WHAT YOU WILL DO: From the line containing "Tap the UNASSIGNED page title" through the last line of the entries below, print each line exactly. Pictures stay out.

╭─ INPUT

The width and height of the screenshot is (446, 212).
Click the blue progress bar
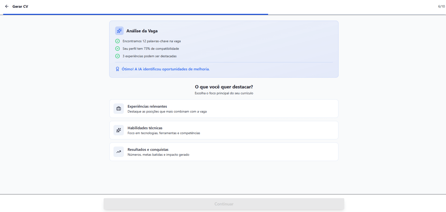click(135, 14)
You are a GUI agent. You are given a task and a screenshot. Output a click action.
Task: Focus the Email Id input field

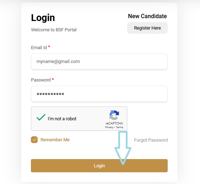(x=99, y=62)
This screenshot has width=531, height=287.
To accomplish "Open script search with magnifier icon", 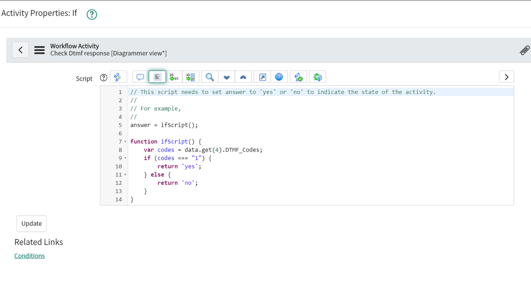I will click(209, 77).
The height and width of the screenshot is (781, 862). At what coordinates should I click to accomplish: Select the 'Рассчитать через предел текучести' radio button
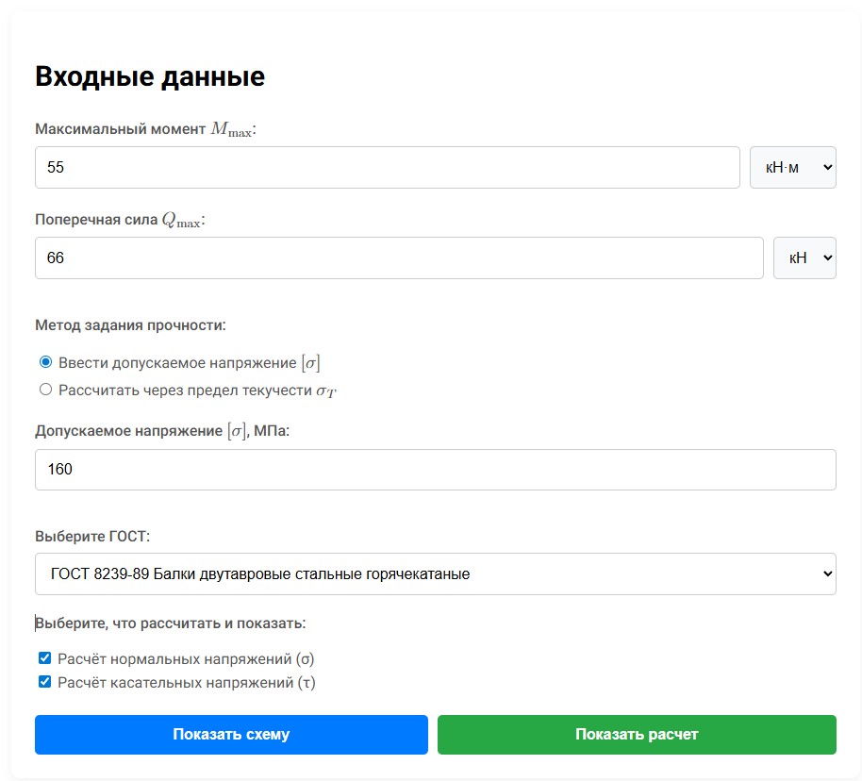[x=45, y=390]
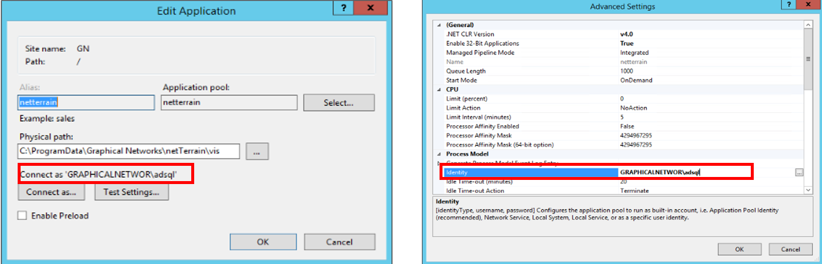The height and width of the screenshot is (264, 822).
Task: Enable the Enable Preload checkbox
Action: [22, 216]
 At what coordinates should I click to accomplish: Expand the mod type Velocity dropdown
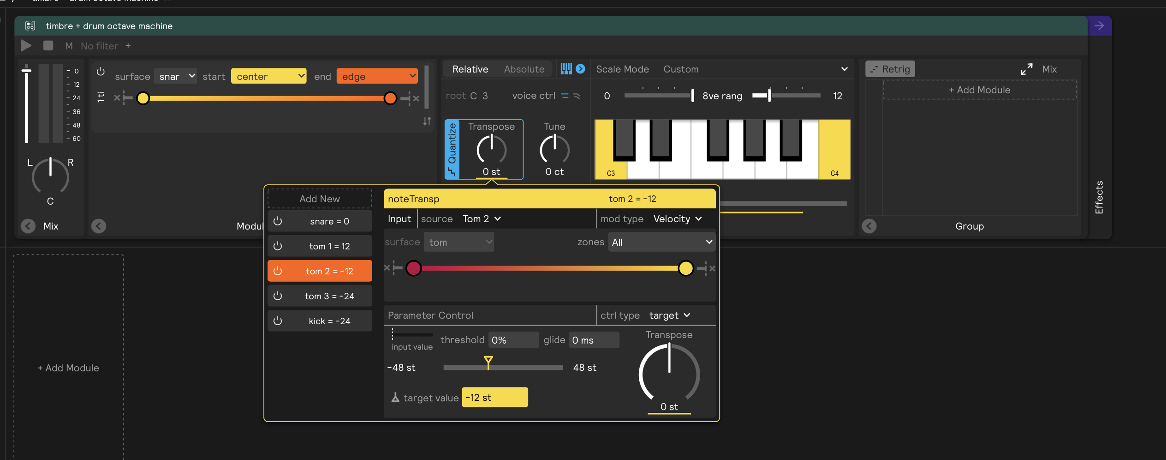point(677,219)
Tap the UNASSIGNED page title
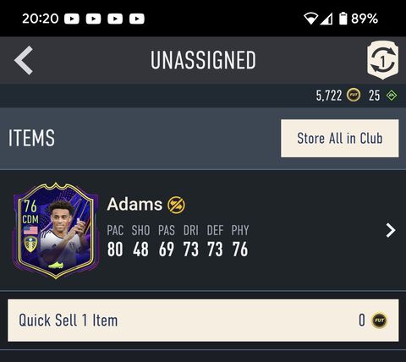Screen dimensions: 406x362 coord(203,60)
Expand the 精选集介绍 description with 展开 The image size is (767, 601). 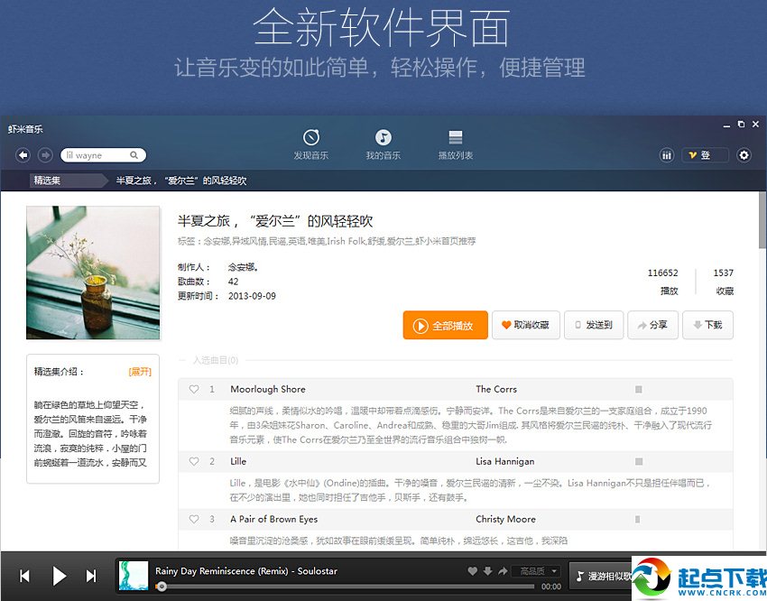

╰─

EXERCISE SOLUTION:
Tap the UNASSIGNED page title
Screen dimensions: 406x362 coord(203,60)
Expand the 精选集介绍 description with 展开 The image size is (767, 601). 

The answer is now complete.